A Single Sticky Note Can Reduce Your Daily Stress

A Single Sticky Note Can Reduce Your Daily Stress

A sticky note is a universal staple for every teacher I have ever met.

Most teachers have at least one stack of sticky notes, if not a full organization system for the assorted sizes, shapes, and colors they come in. 

Chances are you are within arms reach of a sticky note right now.

Let’s put that sticky note to work for you today.

Reach out. 

Pick one that makes you happy. 

Grab your favorite pen.


Write down 3-things that MUST be taken care of today. 

No other details. You already know the details. 

Now, add one more thing you’d like to be able to do, if you can. 

That is, it. 

Today, this is what you can control.

This is a realistic limit for the tasks you will prioritize.

Stay laser focused on your top 3-things.

Feel the satisfaction of accomplishing these items. Then, take that momentum forward to the fourth item, the optional one. 

It is possible to walk away from your day as a teacher with a sense of accomplishment rather than a sense of overwhelm, especially if you adjust your expectations for what you need to accomplish in a day. 

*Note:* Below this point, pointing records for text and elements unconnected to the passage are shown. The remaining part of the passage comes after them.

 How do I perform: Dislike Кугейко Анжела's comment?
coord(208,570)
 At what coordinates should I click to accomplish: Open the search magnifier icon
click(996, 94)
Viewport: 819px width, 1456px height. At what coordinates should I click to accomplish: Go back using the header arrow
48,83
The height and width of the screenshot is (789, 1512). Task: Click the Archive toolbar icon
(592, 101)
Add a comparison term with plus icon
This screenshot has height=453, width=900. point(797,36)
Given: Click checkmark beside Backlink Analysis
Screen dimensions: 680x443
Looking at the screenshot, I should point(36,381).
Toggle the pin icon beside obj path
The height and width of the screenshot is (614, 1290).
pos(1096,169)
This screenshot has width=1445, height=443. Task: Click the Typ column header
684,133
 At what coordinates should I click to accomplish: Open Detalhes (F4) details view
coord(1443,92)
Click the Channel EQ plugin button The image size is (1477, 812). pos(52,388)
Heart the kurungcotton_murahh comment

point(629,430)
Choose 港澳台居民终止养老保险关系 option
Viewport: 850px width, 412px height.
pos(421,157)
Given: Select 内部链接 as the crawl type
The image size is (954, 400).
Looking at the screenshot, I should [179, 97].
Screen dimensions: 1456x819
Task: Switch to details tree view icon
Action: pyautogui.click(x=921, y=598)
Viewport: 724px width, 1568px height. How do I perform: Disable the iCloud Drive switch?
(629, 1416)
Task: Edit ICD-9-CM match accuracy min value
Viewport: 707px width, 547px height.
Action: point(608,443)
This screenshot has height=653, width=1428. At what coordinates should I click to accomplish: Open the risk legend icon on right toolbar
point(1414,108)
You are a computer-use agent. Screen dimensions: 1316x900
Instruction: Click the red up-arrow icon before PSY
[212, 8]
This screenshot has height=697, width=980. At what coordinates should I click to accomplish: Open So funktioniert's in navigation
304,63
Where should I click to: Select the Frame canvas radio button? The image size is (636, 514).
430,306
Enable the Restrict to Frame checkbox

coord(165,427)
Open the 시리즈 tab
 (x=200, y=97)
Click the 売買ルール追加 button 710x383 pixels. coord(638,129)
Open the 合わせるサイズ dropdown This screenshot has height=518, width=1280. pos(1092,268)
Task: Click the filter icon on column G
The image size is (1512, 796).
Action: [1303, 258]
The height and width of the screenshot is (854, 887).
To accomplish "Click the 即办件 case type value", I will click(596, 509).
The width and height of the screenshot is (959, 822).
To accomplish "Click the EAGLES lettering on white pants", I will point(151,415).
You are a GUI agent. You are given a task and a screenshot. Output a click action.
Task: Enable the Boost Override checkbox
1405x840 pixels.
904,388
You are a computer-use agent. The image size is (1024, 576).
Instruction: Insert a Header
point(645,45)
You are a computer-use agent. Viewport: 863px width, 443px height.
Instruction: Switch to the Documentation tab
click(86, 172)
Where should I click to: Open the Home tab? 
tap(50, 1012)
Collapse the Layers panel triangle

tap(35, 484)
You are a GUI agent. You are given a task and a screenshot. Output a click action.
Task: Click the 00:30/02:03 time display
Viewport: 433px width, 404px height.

It’s easily possible to work a 60, 70, or even an 80-hour week as a teacher. Not that you should ever do that! Just that it is possible if you do not take control of your day.

The to-do lists are unending, and additional responsibilities are assigned to you constantly.

This sense of overwhelm can become paralyzing, and you might not even reach a point where you are treading water, but remain drowning in it all. 

On the other hand, this sticky note might be a life raft for you. A sense of “I can do these things” amidst the rising tide of other seemingly important tasks. 

Are those other pressing tasks important? Yes. But they can’t all fit on the sticky note. 

This might feel a little reductive.

I am not suggesting that writing a few tasks on a sticky note will solve your problems, take away the workload, or make all your other tasks suddenly disappear.

I am suggesting that by limiting the most urgent tasks to one sticky note, you can focus on what is attainable, here and now.

At the end of the day, you can only do what you can do. 

And what you can do is simply what you put on that sticky note.